* **TEXT EXCERPT**
+===+

Reputation: 629
I am a freshman in LDA and I want to use it in my work. However, some problems appear.
In order to get the best performance, I want to estimate the best topic number. After reading "Finding Scientific topics", I know that I can calculate logP(w|z) firstly and then use the harmonic mean of a series of P(w|z) to estimate P(w|T).
My question is what does the "a series of" mean?
Upvotes: 31
Views: 43809
Reputation: 18440
Since I am working on that same problem, I just want to add the method proposed by Wang et al. (2019) in their paper "Optimization of Topic Recognition Model for News Texts Based on LDA". Besides giving a good overview, they suggest a new method. First you train a word2vec model (e.g. using the word2vec
package), then you apply a clustering algorithm capable of finding density peaks (e.g. from the densityClust
package), and then use the number of found clusters as number of topics in the LDA algorithm.
If time permits, I will try this out. I also wonder if the word2vec model can make the LDA obsolete.
Upvotes: 0
Reputation: 349
Let k = number of topics
There is no single best way and I am not even sure if there is any standard practices for this.
Method 1: Try out different values of k, select the one that has the largest likelihood.
Method 2: Instead of LDA, see if you can use HDP-LDA
Method 3: If the HDP-LDA is infeasible on your corpus (because of corpus size), then take a uniform sample of your corpus and run HDP-LDA on that, take the value of k as given by HDP-LDA. For a small interval around this k, use Method 1.
Upvotes: 3
Reputation: 2113
A reliable way is to compute the topic coherence for different number of topics and choose the model that gives the highest topic coherence. But sometimes, the highest may not always fit the bill.
See this topic modeling example.
Upvotes: 14
Reputation: 51
First some people use harmonic mean for finding optimal no.of topics and i also tried but results are unsatisfactory.So as per my suggestion ,if you are using R ,then package"ldatuning" will be useful.It has four metrics for calculating optimal no.of parameters. Again perplexity and log-likelihood based V-fold cross validation are also very good option for best topic modeling.V-Fold cross validation are bit time consuming for large dataset.You can see "A heuristic approach to determine an appropriate no.of topics in topic modeling". Important links: https://cran.r-project.org/web/packages/ldatuning/vignettes/topics.html https://www.ncbi.nlm.nih.gov/pmc/articles/PMC4597325/
Upvotes: 5
Reputation: 8356
Unfortunately, there is no hard science yielding the correct answer to your question. To the best of my knowledge, hierarchical dirichlet process (HDP) is quite possibly the best way to arrive at the optimal number of topics.
If you are looking for deeper analyses, this paper on HDP reports the advantages of HDP in determining the number of groups.
Upvotes: 16

+===+

* **DATASET CONTENT**
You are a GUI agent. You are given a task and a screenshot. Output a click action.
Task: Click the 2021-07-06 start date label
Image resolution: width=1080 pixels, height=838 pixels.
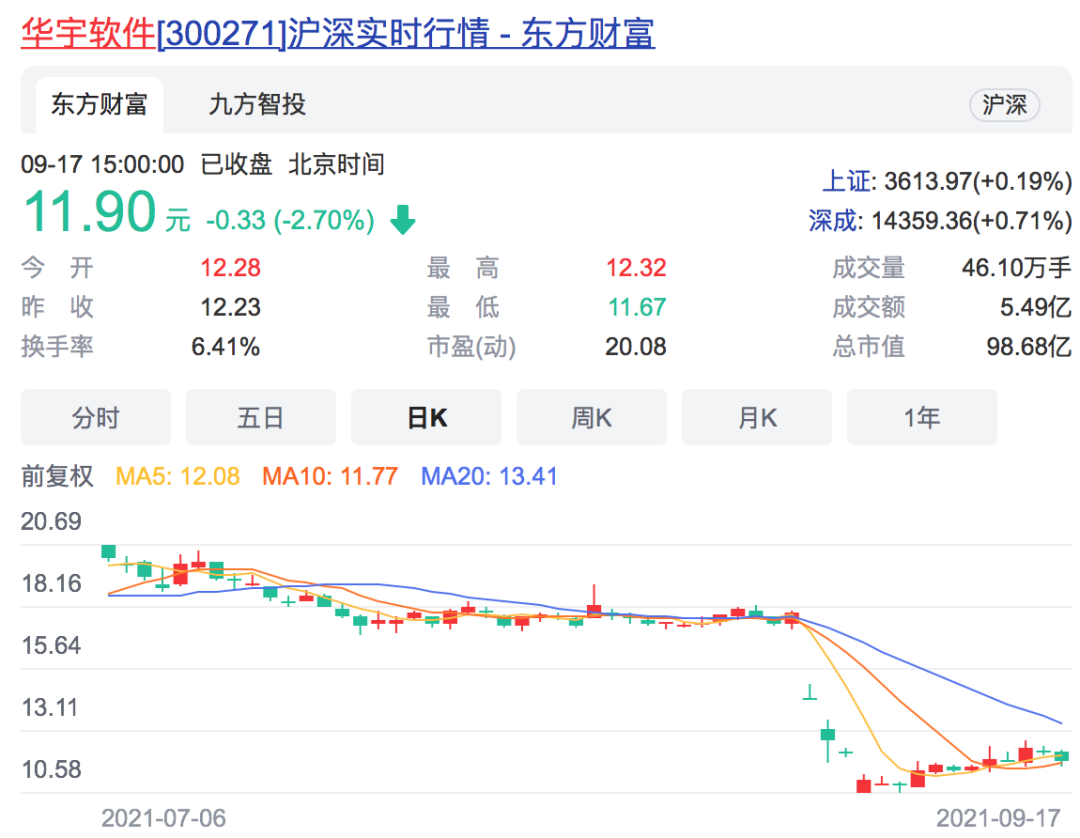pos(163,818)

+===+

* **TASKS TO PERFORM**
• 1. In the LDA thread, rewrite the paragraph that begins "Since I am working on that same problem" as a short list that keeps its main facts.
• 2. Summarize the LDA thread in two sentences.
• 3. Write out the part of the LDA thread that begins at the words "If time permits, I" and stops after "topic modeling example.".
The lines that come after the thread are separate material.

* **TASK RESULTS**
• 1.
- Wang et al. (2019) propose a method in their paper "Optimization of Topic Recognition Model for News Texts Based on LDA." The paper also gives a good overview.
- Train a word2vec model, for example with the word2vec package.
- Apply a clustering algorithm that can find density peaks, for example from the densityClust package.
- Use the number of clusters found as the number of topics in LDA.

• 2. A newcomer to LDA wants to estimate the best number of topics and asks what "a series of" means in the harmonic mean method from "Finding Scientific topics." The replies suggest several approaches: comparing likelihood across values of k, using HDP or HDP-LDA, choosing the highest topic coherence, using the R package "ldatuning" or cross-validation, and clustering word2vec output by density peaks.

• 3.
If time permits, I will try this out. I also wonder if the word2vec model can make the LDA obsolete.
Upvotes: 0
Reputation: 349
Let k = number of topics
There is no single best way and I am not even sure if there is any standard practices for this.
Method 1: Try out different values of k, select the one that has the largest likelihood.
Method 2: Instead of LDA, see if you can use HDP-LDA
Method 3: If the HDP-LDA is infeasible on your corpus (because of corpus size), then take a uniform sample of your corpus and run HDP-LDA on that, take the value of k as given by HDP-LDA. For a small interval around this k, use Method 1.
Upvotes: 3
Reputation: 2113
A reliable way is to compute the topic coherence for different number of topics and choose the model that gives the highest topic coherence. But sometimes, the highest may not always fit the bill.
See this topic modeling example.